═════ RECORDS SUPPLIED
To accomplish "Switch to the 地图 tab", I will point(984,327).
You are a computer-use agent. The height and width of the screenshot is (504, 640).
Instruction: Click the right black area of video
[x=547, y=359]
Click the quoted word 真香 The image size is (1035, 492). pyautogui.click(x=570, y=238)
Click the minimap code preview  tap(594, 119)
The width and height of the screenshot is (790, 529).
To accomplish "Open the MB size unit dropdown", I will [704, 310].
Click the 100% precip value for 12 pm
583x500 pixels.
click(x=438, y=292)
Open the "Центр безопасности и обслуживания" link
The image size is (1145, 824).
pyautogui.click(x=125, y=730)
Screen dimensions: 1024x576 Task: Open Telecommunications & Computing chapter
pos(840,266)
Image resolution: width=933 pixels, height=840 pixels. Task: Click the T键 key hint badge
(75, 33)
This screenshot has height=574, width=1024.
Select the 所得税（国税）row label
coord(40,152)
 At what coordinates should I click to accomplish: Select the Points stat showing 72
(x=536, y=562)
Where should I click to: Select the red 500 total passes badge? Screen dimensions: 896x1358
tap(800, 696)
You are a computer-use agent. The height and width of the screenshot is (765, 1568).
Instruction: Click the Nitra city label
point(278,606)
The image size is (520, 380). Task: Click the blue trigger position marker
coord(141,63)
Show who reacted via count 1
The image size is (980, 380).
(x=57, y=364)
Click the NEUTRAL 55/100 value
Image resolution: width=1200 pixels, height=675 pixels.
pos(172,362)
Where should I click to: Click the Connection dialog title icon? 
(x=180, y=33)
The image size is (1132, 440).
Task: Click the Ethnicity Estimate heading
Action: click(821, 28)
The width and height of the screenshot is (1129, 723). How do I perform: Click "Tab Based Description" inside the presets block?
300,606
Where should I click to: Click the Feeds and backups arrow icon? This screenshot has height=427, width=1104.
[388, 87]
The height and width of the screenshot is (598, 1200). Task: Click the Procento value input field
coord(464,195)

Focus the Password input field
══════════
- [WHAT NEEDS TO BE DONE] All of the entries should be written out again exactly.

- [RESPONSE TO THE EXERCISE]
To accomplish "Switch to the 地图 tab", I will point(984,327).
You are a computer-use agent. The height and width of the screenshot is (504, 640).
Instruction: Click the right black area of video
[x=547, y=359]
Click the quoted word 真香 The image size is (1035, 492). pyautogui.click(x=570, y=238)
Click the minimap code preview  tap(594, 119)
The width and height of the screenshot is (790, 529).
To accomplish "Open the MB size unit dropdown", I will [704, 310].
Click the 100% precip value for 12 pm
583x500 pixels.
click(x=438, y=292)
Open the "Центр безопасности и обслуживания" link
The image size is (1145, 824).
pyautogui.click(x=125, y=730)
Screen dimensions: 1024x576 Task: Open Telecommunications & Computing chapter
pos(840,266)
Image resolution: width=933 pixels, height=840 pixels. Task: Click the T键 key hint badge
(75, 33)
This screenshot has height=574, width=1024.
Select the 所得税（国税）row label
coord(40,152)
 At what coordinates should I click to accomplish: Select the Points stat showing 72
(x=536, y=562)
Where should I click to: Select the red 500 total passes badge? Screen dimensions: 896x1358
tap(800, 696)
You are a computer-use agent. The height and width of the screenshot is (765, 1568).
Instruction: Click the Nitra city label
point(278,606)
The image size is (520, 380). Task: Click the blue trigger position marker
coord(141,63)
Show who reacted via count 1
The image size is (980, 380).
(x=57, y=364)
Click the NEUTRAL 55/100 value
Image resolution: width=1200 pixels, height=675 pixels.
pos(172,362)
Where should I click to: Click the Connection dialog title icon? 
(x=180, y=33)
The image size is (1132, 440).
Task: Click the Ethnicity Estimate heading
Action: click(821, 28)
The width and height of the screenshot is (1129, 723). How do I perform: Click "Tab Based Description" inside the presets block?
300,606
Where should I click to: Click the Feeds and backups arrow icon? This screenshot has height=427, width=1104.
[388, 87]
The height and width of the screenshot is (598, 1200). Task: Click the Procento value input field
coord(464,195)

Focus the Password input field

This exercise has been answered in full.